ACTIVITY.
Would you count the lines of the listing that carry the word "label"? Give only the resulting number.

——————

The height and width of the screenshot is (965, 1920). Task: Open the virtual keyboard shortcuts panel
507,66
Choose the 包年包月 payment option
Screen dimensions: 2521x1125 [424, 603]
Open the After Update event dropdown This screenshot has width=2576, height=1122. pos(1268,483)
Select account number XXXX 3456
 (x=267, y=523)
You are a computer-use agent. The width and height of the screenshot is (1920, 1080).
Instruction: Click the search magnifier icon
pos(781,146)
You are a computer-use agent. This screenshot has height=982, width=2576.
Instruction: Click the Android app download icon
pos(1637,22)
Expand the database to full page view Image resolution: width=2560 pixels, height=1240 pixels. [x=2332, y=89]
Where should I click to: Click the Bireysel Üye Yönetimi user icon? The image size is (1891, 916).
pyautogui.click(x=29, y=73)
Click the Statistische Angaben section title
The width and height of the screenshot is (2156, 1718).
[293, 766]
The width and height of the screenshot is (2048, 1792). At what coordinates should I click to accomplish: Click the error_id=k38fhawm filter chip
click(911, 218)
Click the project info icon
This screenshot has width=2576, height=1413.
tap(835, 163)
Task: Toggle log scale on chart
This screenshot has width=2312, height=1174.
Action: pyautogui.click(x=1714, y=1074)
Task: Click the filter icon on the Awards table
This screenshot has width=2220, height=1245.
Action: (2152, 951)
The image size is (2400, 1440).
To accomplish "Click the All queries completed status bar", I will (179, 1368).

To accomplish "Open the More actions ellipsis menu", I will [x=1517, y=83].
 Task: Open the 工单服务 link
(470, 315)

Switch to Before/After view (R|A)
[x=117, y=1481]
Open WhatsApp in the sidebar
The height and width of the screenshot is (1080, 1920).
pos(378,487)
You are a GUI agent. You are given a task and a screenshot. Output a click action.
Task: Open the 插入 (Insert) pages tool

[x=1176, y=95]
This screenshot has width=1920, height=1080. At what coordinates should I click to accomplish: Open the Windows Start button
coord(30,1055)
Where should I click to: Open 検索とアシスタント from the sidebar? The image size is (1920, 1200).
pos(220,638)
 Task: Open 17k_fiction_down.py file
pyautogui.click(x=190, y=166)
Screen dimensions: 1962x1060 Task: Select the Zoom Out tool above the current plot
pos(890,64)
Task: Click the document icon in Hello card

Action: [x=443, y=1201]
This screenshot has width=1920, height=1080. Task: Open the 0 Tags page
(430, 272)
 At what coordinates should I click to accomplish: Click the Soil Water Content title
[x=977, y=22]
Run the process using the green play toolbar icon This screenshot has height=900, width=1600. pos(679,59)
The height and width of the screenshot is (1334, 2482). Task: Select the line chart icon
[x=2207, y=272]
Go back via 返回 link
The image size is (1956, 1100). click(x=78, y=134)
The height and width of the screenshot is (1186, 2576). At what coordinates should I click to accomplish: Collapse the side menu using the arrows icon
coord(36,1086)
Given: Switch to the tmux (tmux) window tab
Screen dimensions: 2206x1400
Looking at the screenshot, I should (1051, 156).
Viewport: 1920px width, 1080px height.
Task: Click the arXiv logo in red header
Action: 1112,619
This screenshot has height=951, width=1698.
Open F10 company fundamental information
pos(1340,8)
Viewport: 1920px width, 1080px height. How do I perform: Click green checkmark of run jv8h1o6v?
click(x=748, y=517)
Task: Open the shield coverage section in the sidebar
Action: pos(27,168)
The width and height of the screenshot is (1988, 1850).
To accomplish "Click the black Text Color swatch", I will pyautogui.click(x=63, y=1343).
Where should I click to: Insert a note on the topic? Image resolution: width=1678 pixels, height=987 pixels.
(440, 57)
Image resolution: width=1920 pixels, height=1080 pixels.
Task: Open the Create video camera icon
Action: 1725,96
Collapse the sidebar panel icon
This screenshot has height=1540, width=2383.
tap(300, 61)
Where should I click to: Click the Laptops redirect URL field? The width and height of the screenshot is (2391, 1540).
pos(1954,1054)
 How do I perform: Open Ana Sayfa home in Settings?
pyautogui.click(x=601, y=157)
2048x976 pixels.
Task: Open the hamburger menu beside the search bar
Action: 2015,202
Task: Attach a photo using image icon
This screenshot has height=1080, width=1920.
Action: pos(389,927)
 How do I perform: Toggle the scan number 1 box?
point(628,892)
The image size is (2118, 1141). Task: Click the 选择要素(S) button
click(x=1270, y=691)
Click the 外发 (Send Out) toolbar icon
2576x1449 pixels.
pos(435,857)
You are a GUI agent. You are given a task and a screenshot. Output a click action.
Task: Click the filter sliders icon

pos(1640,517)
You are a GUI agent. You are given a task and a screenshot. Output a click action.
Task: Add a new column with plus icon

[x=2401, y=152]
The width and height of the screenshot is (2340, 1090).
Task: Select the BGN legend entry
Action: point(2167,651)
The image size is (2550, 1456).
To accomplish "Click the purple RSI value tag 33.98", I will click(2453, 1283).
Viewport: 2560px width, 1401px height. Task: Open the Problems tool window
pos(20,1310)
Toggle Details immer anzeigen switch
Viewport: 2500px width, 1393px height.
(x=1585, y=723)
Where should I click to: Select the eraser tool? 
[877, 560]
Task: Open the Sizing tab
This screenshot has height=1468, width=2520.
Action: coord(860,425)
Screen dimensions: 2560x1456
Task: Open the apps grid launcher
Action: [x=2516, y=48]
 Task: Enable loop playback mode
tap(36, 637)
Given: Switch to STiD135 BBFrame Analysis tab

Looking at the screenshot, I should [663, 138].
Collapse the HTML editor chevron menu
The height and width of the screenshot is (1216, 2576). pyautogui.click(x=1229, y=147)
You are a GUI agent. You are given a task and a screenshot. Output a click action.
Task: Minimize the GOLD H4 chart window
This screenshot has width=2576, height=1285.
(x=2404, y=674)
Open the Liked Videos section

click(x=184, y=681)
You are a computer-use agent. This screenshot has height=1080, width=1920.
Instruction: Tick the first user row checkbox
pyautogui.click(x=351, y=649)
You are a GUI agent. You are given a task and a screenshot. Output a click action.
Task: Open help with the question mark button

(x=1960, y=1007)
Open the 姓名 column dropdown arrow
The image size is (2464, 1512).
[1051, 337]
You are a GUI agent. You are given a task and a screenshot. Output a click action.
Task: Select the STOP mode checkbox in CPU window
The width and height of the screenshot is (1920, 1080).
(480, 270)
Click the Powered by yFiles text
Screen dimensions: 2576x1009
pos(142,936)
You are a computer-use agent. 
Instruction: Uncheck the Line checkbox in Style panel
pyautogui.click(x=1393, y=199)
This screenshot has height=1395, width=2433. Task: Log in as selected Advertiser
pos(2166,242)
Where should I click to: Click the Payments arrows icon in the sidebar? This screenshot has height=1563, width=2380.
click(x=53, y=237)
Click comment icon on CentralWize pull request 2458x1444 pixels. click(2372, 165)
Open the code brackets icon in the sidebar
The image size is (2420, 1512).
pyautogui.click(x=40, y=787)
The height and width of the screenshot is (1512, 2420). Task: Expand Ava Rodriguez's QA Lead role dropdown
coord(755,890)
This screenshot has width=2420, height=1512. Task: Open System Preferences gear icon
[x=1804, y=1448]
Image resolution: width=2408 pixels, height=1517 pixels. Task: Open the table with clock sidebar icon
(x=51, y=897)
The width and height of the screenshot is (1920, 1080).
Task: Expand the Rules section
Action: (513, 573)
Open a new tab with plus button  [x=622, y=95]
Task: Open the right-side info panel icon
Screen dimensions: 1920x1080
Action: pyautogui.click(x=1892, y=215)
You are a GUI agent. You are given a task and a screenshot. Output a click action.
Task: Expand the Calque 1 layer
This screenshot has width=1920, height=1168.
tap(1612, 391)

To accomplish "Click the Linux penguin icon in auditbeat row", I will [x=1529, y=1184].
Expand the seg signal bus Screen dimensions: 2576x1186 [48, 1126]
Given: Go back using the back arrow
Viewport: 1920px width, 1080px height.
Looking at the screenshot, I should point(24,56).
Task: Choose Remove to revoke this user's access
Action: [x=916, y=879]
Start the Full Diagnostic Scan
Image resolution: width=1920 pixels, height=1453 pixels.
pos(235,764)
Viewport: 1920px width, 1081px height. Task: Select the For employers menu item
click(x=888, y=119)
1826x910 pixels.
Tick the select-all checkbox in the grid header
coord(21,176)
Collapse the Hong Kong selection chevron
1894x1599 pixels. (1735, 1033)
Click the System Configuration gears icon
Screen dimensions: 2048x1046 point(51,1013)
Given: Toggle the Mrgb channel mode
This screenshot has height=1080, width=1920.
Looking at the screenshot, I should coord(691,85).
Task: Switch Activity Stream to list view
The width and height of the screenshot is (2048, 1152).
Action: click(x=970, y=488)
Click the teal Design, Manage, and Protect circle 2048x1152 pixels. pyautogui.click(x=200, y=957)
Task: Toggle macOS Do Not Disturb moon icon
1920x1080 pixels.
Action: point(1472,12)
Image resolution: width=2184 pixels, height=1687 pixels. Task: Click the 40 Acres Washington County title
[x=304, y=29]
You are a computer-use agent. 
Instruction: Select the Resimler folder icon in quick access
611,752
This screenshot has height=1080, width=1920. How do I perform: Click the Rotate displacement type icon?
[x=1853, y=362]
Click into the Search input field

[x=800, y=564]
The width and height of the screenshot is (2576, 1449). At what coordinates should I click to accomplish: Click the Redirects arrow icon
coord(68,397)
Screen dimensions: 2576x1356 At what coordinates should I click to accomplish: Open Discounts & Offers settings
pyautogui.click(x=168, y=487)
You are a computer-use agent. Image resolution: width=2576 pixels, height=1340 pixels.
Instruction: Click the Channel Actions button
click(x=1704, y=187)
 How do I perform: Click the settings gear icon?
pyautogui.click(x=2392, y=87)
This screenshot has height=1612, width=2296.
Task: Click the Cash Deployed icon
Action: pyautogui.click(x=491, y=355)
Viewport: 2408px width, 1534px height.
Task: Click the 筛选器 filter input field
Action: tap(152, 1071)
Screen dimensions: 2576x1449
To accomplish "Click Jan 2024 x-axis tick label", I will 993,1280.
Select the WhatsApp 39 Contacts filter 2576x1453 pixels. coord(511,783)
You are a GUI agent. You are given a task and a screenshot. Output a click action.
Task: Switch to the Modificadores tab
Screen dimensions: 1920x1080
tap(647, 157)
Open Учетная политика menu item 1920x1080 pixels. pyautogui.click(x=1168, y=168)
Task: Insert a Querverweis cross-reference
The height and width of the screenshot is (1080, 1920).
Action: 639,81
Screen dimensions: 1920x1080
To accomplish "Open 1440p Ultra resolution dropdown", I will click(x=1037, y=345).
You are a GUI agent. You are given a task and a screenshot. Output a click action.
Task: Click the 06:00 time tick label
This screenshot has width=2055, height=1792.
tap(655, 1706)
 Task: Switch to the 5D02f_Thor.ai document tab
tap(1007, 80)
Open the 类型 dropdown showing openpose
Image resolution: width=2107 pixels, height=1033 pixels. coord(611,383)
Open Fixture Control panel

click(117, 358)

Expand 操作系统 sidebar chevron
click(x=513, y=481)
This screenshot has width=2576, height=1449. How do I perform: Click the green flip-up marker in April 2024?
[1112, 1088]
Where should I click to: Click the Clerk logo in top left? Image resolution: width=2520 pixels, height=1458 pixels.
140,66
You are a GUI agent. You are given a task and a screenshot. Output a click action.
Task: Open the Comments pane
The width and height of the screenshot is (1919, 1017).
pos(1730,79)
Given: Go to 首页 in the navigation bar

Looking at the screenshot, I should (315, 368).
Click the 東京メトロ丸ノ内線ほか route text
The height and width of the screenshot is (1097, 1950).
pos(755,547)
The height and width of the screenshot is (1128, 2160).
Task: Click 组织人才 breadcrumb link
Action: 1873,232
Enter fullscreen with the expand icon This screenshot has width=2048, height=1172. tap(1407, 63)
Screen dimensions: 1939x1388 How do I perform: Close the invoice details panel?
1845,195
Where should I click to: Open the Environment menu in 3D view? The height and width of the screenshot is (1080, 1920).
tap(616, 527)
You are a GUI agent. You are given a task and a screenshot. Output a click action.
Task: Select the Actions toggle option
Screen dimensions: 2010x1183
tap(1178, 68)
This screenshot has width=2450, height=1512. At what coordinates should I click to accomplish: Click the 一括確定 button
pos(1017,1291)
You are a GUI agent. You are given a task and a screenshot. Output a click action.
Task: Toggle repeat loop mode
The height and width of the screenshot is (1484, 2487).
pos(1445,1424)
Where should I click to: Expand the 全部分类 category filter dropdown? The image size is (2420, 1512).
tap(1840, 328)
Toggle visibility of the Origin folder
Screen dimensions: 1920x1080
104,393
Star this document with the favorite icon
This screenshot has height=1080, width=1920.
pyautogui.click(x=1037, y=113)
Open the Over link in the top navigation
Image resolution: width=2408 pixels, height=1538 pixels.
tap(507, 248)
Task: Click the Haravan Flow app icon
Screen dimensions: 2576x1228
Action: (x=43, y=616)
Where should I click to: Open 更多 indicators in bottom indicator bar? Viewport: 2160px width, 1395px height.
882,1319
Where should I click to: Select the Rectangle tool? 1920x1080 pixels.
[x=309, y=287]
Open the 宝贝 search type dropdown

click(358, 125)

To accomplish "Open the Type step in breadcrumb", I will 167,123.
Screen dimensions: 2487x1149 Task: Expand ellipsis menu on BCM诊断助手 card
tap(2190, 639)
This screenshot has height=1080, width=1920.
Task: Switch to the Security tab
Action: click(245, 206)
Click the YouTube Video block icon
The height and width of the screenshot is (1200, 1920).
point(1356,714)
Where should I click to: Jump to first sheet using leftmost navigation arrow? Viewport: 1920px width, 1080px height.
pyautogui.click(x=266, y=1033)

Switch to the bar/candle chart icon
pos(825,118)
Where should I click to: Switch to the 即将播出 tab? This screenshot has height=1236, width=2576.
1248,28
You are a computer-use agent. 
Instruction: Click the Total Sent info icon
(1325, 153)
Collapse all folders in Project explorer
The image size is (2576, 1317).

——————

ANSWER SPACE.
2